そのために、今日でも「コル・ニドレ」と言えばブルッフを思い出すことになっしまっています。やはり、通常の演奏会で聞くには辛すぎるので、それもまた仕方のないことなのでしょうね。
論理を感情へと変換する見事な能力
1952年に録音されたこの2曲は世界初録音と言うことらしいです。
「コル・ニドレ」は1938年、「ワルシャワの生き残り」は1947年に作曲された作品ですから、まさに同時代の音楽として、スワロフスキーは強い共感を持って演奏していることがひしひしと伝わってきます。
とりわけ、短いながらも大規模な管弦楽と男声合唱を伴う「ワルシャワの生き残り」の演奏は大きな困難を伴うと思われるのですが、スワロフスキーはその優れた指揮テクニックで見事にその大規模編成を統率しています。

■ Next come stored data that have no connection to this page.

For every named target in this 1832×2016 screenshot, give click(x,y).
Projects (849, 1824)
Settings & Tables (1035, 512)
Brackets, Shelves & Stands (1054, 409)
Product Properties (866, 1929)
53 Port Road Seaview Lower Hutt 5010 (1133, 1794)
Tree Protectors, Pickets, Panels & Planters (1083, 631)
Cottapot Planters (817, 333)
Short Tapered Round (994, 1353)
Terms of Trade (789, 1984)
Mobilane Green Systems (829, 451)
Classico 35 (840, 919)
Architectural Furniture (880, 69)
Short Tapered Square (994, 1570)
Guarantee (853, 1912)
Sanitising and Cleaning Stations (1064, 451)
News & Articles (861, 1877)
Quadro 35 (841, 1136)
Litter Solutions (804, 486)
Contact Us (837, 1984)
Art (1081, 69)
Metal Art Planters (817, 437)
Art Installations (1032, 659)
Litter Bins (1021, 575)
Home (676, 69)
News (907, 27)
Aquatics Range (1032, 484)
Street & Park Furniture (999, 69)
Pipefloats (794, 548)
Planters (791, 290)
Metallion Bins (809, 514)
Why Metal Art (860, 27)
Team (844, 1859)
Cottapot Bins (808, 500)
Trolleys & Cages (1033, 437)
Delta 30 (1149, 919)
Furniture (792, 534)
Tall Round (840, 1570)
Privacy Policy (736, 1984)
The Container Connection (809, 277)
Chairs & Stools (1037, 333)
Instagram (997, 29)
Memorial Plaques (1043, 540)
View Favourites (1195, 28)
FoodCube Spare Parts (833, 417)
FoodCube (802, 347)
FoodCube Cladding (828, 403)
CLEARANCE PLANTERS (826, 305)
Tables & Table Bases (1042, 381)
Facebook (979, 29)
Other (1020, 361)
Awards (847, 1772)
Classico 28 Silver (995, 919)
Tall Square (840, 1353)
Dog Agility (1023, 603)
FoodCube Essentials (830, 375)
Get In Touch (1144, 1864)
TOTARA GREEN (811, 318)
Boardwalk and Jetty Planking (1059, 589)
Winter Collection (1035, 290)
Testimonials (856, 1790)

また、12音技法という論理によって構築されている音楽を、精緻な楽曲分析によってホロコーストの非条理さや、ユダヤの呻きのような感情へと見事に変換している事に強い共感を覚えます。
現代音楽はその様な「人間的感情」を意図的に拒絶し、おそらくは仲間内でしか理解し得ないあれこれの仕組みだけを競い合い、それが多くの聞き手に理解されないという事実に対しても「馬鹿には分からない」と開き直っています。
しかし、人の心にふれてこないような音楽というものは聞き手には受け入れられません。もしも、受け入れることが出来るとするならば、それは音楽以外の全く別物として受け入れているのではないでしょうか。
言い過ぎかもしれませんが、現代音楽の大部分はおそらく「音楽」とは異なる全く別のものをつくり出しているのかもしれません。ですから、それは「音楽」とは異なる別のカテゴリーをつくってそちらに隔離し、「音楽」という本来のカテゴリから排除しなければ、現代の音楽としてのクラシック音楽は二度と蘇ることはないでしょう。
音楽に論理が必要なことは否定しませんしそれは当然のことです。
しかし、その論理は最終的には表白すべき人間的感情に昇華されなければいけません。そのためには、作品そのものにそう言う力があることに加えて、その様な変換機能を演奏者が持っていることが必要不可欠です。
始めにも書いたように、スワロフスキーには同時代的共感も含めて、その様な素晴らしい能力を持った指揮者であることを再確認させてくれる録音です。